Superávit primário do setor público no primeiro semestre é o menor em 12 anos

Junho registrou o primeiro resultado negativo para o mês da história; governo admite que será necessário mais esforço para cumprir a meta do ano

Victor M. Alves e Laís Algretti, Agência Estado - Texto atualizado às 12h

31 de julho de 2014 | 10h38

Depois do governo central registrar o menor superávit para primeiros semestres desde o ano 2000, com queda de 50% na comparação com o mesmo período do ano passado, as contas do setor público consolidado também amargaram.

O esforço fiscal do setor público caiu 43,67% nos seis primeiros meses deste ano em relação ao mesmo período de 2013, segundo informou nesta quinta-feira, 31, o Banco Central. O setor público consolidado representa governo central, Estados, municípios e estatais, com exceção da Petrobrás e da Eletrobrás.

Em junho, o setor público apresentou déficit primário de R$ 2,1 bilhões, o menor resultado para o mês, já que antes de 2014 não havia sido registrado resultado negativo em meses de junho. Em maio, o resultado havia sido negativo em R$ 11 bilhões. Em junho do ano passado, houve superávit de R$ 5,4 bilhões.

Com esses números, o Banco Central admitiu que o cumprimento da meta de superávit primário neste ano está mais distante e que será necessário um maior "esforço de execução orçamentária". 

As contas do setor público acumulam até junho um superávit primário de R$ 29,3 bilhões, o equivalente a 1,17% do Produto Interno Bruto (PIB) - esse é o menor resultado para o período desde 2002, quando o Banco Central deu início à série histórica. No mesmo período do ano passado, o superávit primário estava em R$ 52,1 bilhões ou 2,23% do PIB.

O superávit primário representa a economia de dinheiro que o governo faz nas contas públicas com o objetivo de abater os juros da dívida pública

O chefe do Departamento Econômico do Banco Central, Tulio Maciel, afirmou que "os déficits de maio e junho tornam o atingimento da meta mais distante. Exigirá esforço maior do governo para obtê-la", disse. "Isso não significa que não seja possível alcançá-la. O Tesouro (Nacional) trabalha nesse sentido".

Segundo Maciel, o resultado fiscal do setor público em junho refletiu a desaceleração das receitas. Segundo ele, esse comportamento reflete as desonerações, que estão em R$ 50 bilhões segundo estimativa da Receita Federal.

O esforço fiscal do semestre foi feito com a ajuda de um superávit de R$ 15,3 bilhões do Governo Central (0,61% do PIB). Os governos regionais (Estados e municípios) apresentaram um superávit de R$ 13,6 bilhões (0,54% do PIB) no acumulado do ano.

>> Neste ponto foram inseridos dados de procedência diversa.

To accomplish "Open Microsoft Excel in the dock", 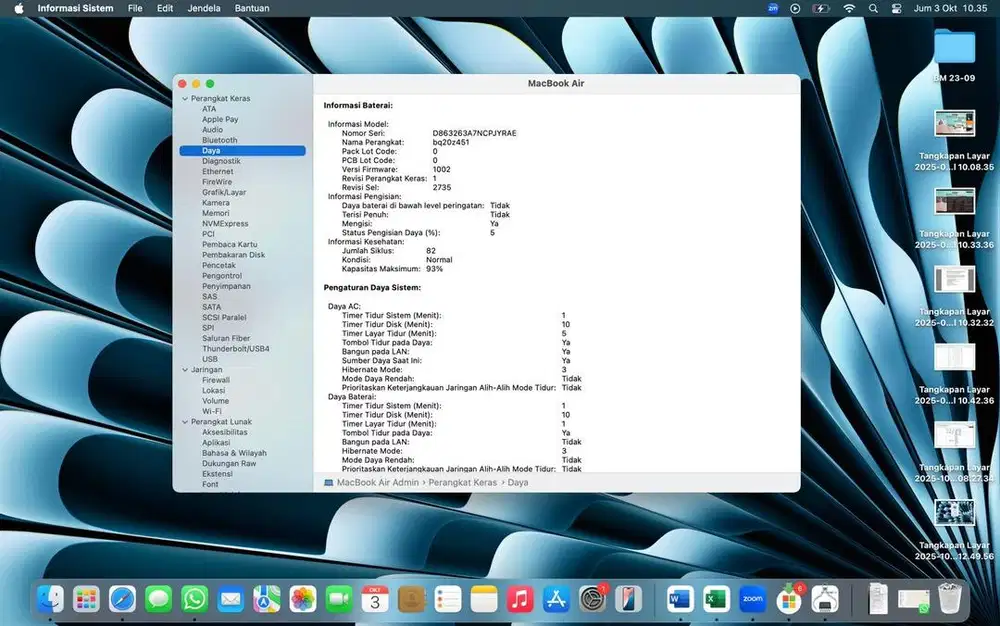I will point(716,598).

Enquanto os Estados registraram um superávit de R$ 10,2 bilhões, os municípios alcançaram um saldo positivo de R$ 3,4 bilhões. As empresas estatais registraram superávit primário de R$ 336 milhões (0,01 % do PIB).

As contas do setor público acumulam um superávit primário de R$ 68,5 bilhões em 12 meses até junho, o equivalente a 1,36% do PIB. O esforço fiscal caiu em relação a maio, quando o superávit em 12 meses estava em 1,52% do PIB ou R$ 76 bilhões. O superávit em 12 meses está abaixo da meta de 1,9% do PIB (R$ 99 bilhões), definida pelo ministro da Fazenda, Guido Mantega.

Maciel afirmou que, do lado das despesas, houve aumento na área de investimentos, e acrescentou que o superávit primário no acumulado do ano ficou abaixo inclusive ao de 2009, época da crise. Sobre a despesa com juros no ano, o chefe do Departamento Econômico do Banco Central avalia que há um crescimento modesto.

Dívida. A dívida líquida do setor público subiu para 34,9% do PIB em junho ante 34,6% em maio.

Foram gastos R$ 18,6 bilhões com juros em junho, o que representou redução em relação ao gasto de R$ 21,3 bilhões em maio deste ano e alta ante os R$ 17,6 bilhões vistos em junho do ano passado.

No primeiro semestre, o gasto com juros do setor público consolidado soma R$ 120,2 bilhões, o equivalente a 4,78% do PIB. No mesmo período do ano passado, o gasto com juros estava em R$ 118 bilhões ou 5,05% do PIB.